Stored data
·····

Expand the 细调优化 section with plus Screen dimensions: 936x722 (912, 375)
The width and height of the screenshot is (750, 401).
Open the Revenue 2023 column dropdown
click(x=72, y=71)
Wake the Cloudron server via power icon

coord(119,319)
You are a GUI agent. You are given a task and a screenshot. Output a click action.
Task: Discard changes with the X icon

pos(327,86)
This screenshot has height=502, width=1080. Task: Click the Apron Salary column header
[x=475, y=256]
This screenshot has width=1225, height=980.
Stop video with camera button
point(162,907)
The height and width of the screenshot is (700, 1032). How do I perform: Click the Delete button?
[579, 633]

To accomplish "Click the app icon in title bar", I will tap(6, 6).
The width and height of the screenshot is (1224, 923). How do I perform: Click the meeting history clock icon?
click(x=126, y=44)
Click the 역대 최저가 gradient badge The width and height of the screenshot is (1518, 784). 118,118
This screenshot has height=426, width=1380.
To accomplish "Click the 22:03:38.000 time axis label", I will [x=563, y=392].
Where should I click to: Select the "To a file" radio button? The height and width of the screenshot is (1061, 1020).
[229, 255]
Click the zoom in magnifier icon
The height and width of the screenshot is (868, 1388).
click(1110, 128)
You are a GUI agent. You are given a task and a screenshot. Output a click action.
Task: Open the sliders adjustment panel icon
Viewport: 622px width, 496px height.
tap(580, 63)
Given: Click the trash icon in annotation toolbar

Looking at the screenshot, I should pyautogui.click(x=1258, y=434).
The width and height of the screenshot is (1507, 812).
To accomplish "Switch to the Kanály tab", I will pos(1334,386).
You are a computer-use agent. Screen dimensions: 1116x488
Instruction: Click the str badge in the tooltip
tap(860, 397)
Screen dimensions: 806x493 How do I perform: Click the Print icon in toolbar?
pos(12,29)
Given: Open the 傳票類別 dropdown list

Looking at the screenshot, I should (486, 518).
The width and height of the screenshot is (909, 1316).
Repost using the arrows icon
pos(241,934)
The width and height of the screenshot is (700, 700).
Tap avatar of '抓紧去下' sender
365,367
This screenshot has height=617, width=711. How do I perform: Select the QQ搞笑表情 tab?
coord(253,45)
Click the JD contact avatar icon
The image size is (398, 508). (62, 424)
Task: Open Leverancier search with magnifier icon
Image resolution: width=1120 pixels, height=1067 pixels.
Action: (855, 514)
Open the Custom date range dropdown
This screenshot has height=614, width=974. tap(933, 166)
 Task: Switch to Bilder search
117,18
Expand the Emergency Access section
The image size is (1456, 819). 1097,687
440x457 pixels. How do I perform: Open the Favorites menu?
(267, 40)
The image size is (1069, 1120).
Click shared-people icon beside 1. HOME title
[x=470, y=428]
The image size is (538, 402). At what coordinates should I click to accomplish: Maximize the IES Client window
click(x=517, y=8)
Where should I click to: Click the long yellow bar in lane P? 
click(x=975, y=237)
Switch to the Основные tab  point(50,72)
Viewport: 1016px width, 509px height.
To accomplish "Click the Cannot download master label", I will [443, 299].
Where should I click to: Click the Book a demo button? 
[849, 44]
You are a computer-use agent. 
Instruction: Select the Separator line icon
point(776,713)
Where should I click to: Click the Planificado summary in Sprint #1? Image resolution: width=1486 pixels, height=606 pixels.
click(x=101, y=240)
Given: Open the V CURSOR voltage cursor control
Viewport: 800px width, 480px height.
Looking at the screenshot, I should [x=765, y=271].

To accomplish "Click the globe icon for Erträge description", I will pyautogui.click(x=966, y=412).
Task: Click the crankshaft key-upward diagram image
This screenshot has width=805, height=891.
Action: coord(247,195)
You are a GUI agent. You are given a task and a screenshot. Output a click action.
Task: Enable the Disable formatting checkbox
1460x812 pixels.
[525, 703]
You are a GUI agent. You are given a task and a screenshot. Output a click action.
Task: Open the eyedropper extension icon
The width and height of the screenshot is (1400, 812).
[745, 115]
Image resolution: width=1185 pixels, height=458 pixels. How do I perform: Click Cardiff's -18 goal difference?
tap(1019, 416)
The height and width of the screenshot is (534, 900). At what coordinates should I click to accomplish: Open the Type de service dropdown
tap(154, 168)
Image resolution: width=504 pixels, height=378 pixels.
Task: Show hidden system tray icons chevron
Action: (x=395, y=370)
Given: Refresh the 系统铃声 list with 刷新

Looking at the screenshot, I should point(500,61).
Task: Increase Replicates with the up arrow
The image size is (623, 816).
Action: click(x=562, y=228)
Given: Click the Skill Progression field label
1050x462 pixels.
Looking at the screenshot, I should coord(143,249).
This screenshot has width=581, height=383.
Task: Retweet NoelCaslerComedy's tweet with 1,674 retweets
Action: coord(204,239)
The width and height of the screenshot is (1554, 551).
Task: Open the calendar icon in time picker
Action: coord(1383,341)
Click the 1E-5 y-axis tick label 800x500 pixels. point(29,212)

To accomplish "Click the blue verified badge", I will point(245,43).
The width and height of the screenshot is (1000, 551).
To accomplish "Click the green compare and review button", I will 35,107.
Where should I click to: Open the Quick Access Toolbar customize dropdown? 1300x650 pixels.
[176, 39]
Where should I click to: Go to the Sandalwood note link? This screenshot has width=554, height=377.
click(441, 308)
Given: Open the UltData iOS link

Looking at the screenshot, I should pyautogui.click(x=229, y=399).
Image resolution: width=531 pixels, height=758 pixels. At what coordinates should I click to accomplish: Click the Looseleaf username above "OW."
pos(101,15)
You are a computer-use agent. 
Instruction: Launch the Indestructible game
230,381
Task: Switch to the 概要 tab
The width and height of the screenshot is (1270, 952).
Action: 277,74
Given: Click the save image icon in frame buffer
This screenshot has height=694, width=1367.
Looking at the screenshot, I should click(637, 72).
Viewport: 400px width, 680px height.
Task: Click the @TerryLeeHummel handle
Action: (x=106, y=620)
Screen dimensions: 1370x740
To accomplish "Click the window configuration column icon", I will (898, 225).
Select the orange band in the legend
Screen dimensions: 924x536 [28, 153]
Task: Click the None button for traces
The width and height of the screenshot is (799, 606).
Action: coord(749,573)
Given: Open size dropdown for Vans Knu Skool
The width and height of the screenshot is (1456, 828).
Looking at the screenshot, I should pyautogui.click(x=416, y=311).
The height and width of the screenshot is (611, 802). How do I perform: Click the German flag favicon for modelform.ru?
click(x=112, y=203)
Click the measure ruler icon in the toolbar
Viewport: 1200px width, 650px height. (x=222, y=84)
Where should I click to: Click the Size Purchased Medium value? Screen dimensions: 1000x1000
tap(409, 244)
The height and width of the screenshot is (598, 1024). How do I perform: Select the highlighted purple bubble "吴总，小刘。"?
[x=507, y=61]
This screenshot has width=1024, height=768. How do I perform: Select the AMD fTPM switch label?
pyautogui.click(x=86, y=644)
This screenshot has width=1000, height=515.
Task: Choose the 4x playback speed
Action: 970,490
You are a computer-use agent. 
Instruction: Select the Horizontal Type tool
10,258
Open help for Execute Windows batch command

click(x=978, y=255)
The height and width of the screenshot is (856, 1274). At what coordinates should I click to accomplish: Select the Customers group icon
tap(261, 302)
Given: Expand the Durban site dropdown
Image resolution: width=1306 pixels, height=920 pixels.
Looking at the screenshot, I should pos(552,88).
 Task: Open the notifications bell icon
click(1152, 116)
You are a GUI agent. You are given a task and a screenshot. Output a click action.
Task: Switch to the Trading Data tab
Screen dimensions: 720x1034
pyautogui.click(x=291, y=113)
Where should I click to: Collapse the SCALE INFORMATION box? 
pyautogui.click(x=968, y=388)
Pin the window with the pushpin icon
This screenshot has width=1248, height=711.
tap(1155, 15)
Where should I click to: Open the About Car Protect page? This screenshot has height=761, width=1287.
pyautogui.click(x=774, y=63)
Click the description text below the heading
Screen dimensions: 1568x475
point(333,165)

·····

Exercise goal – Determine how many lines in the data include the word "will". Answer with that number alone.

Response below – 8